Sahbi Ben Mohamed Zalouti
Tunisian-born Sahbi Ben Mohamed Zalouti  is one of the four men accused of plotting a killing-spree in Copenhagen (reuters) reuters

Danish prosecutors said an event attended by the crown prince was the main target for an alleged plot by four terrorists who wanted to retaliate for Danish newspapers publishing cartoons of the Prophet Mohammed.

The suspects were accused in a Copenhagen court of planning a shooting spree at Jyllands-Posten newspaper in Denmark in December 2010.

Prosecutor Henrik Plaehn said there was no proof that Prince Frederik was singled out but "there are things that point to the event itself being a specific target".

The men pleaded not guilty over accusations of a "Mumbai-style" terror plot and rejected claims that they had planned to kill several people at the offices of the paper.

State security police (PET) linked the men to a militant Islamist group with ties to international terrorist networks.

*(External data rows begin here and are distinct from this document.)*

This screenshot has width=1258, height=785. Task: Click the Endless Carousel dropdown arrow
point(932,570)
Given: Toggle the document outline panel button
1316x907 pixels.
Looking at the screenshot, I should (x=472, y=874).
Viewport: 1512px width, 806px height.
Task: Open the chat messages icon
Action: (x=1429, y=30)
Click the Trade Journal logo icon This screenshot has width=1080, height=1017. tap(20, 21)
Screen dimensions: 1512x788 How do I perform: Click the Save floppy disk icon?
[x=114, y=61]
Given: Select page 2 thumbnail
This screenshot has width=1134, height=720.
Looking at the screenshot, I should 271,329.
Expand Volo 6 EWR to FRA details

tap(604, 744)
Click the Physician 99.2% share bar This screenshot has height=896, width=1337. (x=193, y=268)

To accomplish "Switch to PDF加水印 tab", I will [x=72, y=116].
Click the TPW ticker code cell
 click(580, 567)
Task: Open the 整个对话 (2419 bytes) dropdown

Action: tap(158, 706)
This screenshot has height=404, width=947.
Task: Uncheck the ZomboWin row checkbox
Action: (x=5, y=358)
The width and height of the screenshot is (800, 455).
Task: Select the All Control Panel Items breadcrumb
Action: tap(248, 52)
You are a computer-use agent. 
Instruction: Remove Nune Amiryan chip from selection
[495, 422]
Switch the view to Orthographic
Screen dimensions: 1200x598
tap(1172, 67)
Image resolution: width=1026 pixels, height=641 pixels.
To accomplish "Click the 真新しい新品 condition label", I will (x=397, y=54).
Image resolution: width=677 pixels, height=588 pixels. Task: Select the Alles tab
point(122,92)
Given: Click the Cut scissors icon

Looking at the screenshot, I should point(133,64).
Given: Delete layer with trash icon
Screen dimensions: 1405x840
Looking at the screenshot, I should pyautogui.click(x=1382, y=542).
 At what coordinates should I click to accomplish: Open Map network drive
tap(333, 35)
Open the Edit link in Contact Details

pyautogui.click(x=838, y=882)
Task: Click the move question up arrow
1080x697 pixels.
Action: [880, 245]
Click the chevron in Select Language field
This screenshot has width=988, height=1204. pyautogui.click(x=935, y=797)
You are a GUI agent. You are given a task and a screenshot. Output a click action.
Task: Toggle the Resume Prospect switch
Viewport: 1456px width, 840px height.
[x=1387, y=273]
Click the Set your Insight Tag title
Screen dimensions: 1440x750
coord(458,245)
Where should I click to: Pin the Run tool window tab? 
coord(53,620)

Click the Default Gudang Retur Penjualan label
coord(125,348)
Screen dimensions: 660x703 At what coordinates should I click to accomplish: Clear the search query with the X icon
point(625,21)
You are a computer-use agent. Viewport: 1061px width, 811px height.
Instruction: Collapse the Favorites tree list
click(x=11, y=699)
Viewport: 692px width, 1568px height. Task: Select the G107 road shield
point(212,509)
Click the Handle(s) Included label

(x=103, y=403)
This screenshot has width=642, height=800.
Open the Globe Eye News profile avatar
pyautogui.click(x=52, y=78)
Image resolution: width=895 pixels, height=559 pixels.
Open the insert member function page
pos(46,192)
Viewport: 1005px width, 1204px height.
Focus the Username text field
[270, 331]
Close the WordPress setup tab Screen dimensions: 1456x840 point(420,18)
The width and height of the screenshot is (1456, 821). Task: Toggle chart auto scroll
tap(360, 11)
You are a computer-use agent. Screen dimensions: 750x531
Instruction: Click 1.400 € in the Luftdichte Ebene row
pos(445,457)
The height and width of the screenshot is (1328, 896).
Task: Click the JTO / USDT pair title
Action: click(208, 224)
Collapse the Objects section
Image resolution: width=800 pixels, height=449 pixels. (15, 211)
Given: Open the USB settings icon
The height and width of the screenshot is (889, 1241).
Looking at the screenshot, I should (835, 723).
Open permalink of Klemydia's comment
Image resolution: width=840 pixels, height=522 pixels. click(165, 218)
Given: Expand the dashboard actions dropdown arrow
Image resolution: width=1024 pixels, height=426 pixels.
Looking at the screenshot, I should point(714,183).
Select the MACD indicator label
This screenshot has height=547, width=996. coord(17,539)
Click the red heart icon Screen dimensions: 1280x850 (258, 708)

"It is our perception that an unknown number of people were to be killed by shooting," chief prosecutor Gyrithe Ulrich told TV2 N similar shooting spree took place in Mumbai in 2008, when 10 Pakistani gunmen killed 166 people in three days.

The men on trial are Mounir Ben Mohamed Dhahri, a Tunisian, and three Swedish citizens - Lebanese-born Munir Awad, Swedish-born Omar Abdalla Aboelazm, and Sahbi Ben Mohamed Zalouti, of Tunisian origin. They were arrested in the suburbs of Copenhagen in December 2010 on terrorism-related charges. Police said the attack was imminent "within days".

Jyllands-Posten was the first to issue a daily edition of the paper featuring a dozen cartoons caricaturing Islam and the Prophet Muhammad in 2005, sparking outrage against Denmark and riots in Muslim countries.

The trial is expected to last two months.

In 2001, a Danish court detained a Somali man for breaking into the home of a Danish cartoonist who had ridiculed the Prophet.

Last year, France's best known satirical magazine, Charlie Hebdo, was attacked following the announcement that the publication's latest issue would feature Mohammed as editor in chief.

The magazine's front cover showed an image of Mohammed saying "100 lashes if you are not dying of laughter".

The newspaper's office in Paris was firebombed and its website hacked.